Declaração histórica do secretário da Força Aérea norte-americana confirma presença de sistemas defensivos e ofensivos no espaço, gerando reação imediata de China e Rússia.
Em um anúncio histórico que altera fundamentalmente o cenário da segurança internacional, o secretário da Força Aérea dos Estados Unidos, Troy Meink, confirmou nesta segunda-feira (14/9) que o país implantou e mantém armas ativas em órbita terrestre. A declaração, feita durante uma conferência militar, representa a primeira confirmação pública e oficial do governo norte-americano sobre a presença de ativos bélicos no espaço.
“Hoje, continuamos a garantir que permanecemos preparados para enfrentar os desafios das ameaças em constante evolução, onde quer que elas surjam. É por isso que os Estados Unidos agora possuem armas de controle espacial em órbita”, declarou Meink durante o evento.

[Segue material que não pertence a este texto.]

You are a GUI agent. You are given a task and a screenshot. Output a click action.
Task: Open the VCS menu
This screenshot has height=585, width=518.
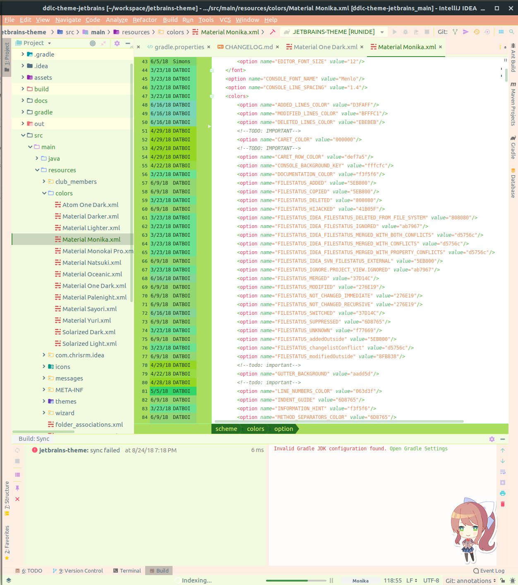[225, 19]
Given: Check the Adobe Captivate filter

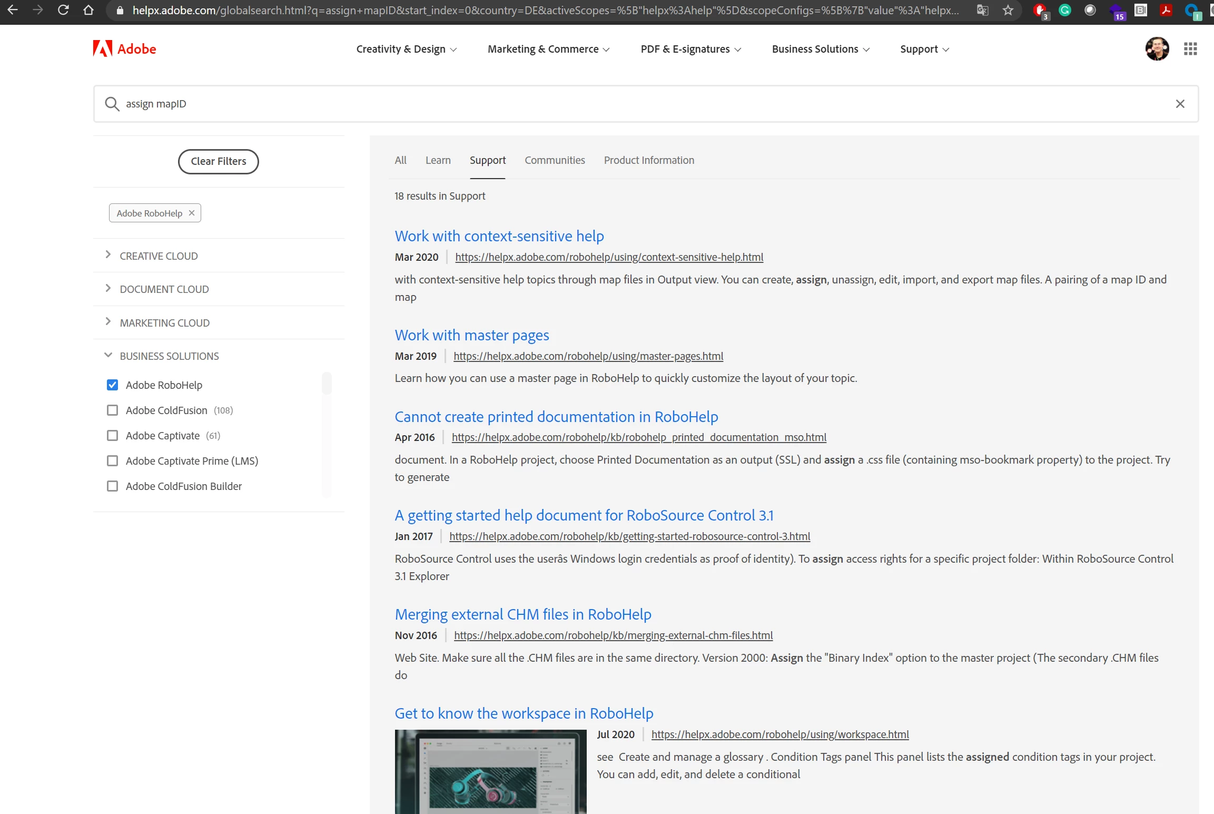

Tecnologias de Controle Espacial: Cinéticas e Não Cinéticas
Acompanhando o anúncio do secretário, uma nota oficial divulgada pela Força Espacial dos Estados Unidos detalhou a natureza e o escopo das operações de controle espacial. O documento esclareceu que as capacidades implantadas abrangem tanto meios cinéticos quanto não cinéticos, projetados para atuar em missões defensivas e ofensivas:

- Meios Cinéticos: Sistemas que utilizam impacto físico direto ou a ejeção de projéteis para desativar, danificar ou destruir satélites e infraestruturas adversárias em órbita.

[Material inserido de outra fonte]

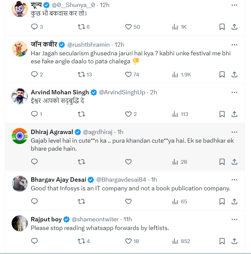
Task: Click Dhiraj Agrawal's Indian flag avatar
Action: point(20,136)
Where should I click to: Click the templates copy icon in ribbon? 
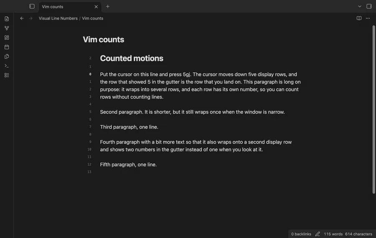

- Meios Não Cinéticos: Ferramentas operadas via guerra eletrônica, como bloqueio de sinal (jamming), pulsos eletromagnéticos, lasers de interferência óptica e operações cibernéticas para neutralizar a comunicação inimiga sem gerar detritos espaciais.
A Força Espacial ressaltou que a presença dessas tecnologias visa garantir o domínio estratégico do espaço e proteger a rede de comunicação e navegação indispensável para a infraestrutura militar e civil dos EUA.

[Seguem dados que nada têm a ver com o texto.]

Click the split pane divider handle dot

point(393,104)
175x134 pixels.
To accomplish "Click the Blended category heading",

Escalada Diplomática: China e Rússia Reagem ao Anúncio
A confirmação norte-americana provocou reações imediatas entre as principais potências globais que disputam a liderança na exploração e segurança espacial, elevando o tom do debate geopolítico internacional.
| País | Posição Oficial | Reação Declarada |
| Estados Unidos | Defesa e dissuasão | Mantém capacidade ativa em órbita para responder a ameaças em evolução. |
| China | Acusação de militarização | O Ministério das Relações Exteriores afirmou que os EUA preparam o espaço como campo de batalha. |
| Rússia | Defesa da desmilitarização | O Kremlin defendeu a proibição total de qualquer sistema bélico no espaço exterior. |
O porta-voz do Kremlin, Dmitry Peskov, reiterou que a posição russa permanece favorável a um tratado vinculante de desmilitarização completa do espaço. Por outro lado, analistas do setor de defesa apontam que, apesar dos discursos diplomáticos, Washington, Pequim e Moscou já realizam testes de inibição de sinal e interceptação orbital há anos.
A formalização da presença de armas em órbita por parte dos Estados Unidos tende a acelerar uma nova corrida armamentista espacial, forçando outros países a abrirem publicamente os seus próprios programas de defesa em altitude.